— Start —

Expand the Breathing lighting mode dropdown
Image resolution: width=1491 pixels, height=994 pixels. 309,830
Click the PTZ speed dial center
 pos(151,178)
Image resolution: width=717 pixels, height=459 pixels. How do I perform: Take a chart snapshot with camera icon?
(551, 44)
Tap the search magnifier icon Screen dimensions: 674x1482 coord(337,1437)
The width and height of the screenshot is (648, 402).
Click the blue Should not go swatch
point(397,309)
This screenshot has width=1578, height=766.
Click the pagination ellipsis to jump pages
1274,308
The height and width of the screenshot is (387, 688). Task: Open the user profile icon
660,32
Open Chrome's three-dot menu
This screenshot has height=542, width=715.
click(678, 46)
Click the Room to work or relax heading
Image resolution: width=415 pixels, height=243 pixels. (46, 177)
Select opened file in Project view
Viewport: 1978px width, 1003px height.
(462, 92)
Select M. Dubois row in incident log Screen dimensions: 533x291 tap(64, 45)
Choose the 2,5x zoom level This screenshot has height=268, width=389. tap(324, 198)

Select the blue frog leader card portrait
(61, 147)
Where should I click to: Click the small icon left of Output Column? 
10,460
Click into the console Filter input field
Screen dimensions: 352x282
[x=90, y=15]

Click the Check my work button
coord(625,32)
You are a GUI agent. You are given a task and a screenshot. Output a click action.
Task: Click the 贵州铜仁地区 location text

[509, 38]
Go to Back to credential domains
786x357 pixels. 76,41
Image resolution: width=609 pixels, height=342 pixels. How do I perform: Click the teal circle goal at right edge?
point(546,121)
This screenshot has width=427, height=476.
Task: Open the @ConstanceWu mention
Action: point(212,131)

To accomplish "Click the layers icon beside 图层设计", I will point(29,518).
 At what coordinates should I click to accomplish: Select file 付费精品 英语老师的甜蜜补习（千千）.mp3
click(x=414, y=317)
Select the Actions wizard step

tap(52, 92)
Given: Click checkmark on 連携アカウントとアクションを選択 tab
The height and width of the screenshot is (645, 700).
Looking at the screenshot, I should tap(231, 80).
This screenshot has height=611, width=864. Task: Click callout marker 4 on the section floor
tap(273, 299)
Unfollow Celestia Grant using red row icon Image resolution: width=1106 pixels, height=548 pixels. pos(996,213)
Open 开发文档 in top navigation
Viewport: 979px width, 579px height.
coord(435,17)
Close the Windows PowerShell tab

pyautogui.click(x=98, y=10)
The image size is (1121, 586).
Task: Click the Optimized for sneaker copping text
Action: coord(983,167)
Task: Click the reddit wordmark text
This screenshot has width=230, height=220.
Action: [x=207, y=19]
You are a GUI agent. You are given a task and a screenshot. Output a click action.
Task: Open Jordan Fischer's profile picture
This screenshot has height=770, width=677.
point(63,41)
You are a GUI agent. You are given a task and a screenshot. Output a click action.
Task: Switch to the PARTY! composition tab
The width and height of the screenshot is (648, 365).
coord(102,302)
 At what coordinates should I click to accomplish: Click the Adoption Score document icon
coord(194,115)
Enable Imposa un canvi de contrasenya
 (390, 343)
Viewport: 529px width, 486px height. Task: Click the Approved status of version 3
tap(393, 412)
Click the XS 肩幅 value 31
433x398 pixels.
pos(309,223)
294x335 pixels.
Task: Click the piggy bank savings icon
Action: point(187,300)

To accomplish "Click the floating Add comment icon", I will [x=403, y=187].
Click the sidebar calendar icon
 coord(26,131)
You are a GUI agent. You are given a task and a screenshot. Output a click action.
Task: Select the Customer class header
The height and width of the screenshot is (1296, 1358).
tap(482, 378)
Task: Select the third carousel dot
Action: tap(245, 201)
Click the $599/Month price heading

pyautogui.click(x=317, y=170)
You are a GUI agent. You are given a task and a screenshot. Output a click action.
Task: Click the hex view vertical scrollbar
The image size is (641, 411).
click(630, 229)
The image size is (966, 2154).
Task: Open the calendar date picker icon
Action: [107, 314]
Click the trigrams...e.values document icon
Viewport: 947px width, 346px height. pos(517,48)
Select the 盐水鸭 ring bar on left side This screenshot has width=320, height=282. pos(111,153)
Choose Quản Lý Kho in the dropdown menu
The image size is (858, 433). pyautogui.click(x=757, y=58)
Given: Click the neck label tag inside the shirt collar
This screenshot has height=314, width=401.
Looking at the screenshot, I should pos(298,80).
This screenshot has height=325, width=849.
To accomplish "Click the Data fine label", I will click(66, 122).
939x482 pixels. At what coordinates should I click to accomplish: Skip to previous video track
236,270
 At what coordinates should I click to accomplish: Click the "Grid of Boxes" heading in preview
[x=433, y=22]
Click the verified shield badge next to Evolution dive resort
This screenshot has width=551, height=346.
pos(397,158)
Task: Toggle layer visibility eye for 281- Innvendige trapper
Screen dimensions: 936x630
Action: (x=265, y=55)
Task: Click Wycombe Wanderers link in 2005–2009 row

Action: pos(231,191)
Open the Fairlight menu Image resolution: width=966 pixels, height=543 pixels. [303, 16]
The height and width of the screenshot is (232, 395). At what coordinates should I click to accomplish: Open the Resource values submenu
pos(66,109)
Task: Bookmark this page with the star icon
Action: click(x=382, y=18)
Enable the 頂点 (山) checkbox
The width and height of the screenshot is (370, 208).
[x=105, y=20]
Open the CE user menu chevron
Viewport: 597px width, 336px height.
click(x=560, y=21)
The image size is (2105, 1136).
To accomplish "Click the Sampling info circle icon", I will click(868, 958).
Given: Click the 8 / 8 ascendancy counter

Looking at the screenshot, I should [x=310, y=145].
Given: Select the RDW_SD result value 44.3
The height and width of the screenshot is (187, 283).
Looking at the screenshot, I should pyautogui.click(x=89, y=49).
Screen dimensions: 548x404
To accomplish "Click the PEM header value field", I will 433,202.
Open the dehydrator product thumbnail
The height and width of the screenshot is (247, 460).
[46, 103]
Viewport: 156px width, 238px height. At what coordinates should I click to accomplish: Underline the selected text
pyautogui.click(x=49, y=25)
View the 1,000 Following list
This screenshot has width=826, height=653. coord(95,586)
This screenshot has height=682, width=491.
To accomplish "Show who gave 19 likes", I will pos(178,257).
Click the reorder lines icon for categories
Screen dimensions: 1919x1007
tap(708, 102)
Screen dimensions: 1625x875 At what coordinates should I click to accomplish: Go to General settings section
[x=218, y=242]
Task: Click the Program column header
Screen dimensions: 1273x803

— End —

CHALLENGE:
Update the lines from the line with "Given: Click the 8 / 8 ascendancy counter" up to and including the line with "This screenshot has width=826, height=653." by changing "Underline" to "Italicize". Keep everything else the same, and return only those lines.

RESULT OF THIS TASK:
Given: Click the 8 / 8 ascendancy counter

Looking at the screenshot, I should [x=310, y=145].
Given: Select the RDW_SD result value 44.3
The height and width of the screenshot is (187, 283).
Looking at the screenshot, I should pyautogui.click(x=89, y=49).
Screen dimensions: 548x404
To accomplish "Click the PEM header value field", I will 433,202.
Open the dehydrator product thumbnail
The height and width of the screenshot is (247, 460).
[46, 103]
Viewport: 156px width, 238px height. At what coordinates should I click to accomplish: Italicize the selected text
pyautogui.click(x=49, y=25)
View the 1,000 Following list
This screenshot has width=826, height=653. coord(95,586)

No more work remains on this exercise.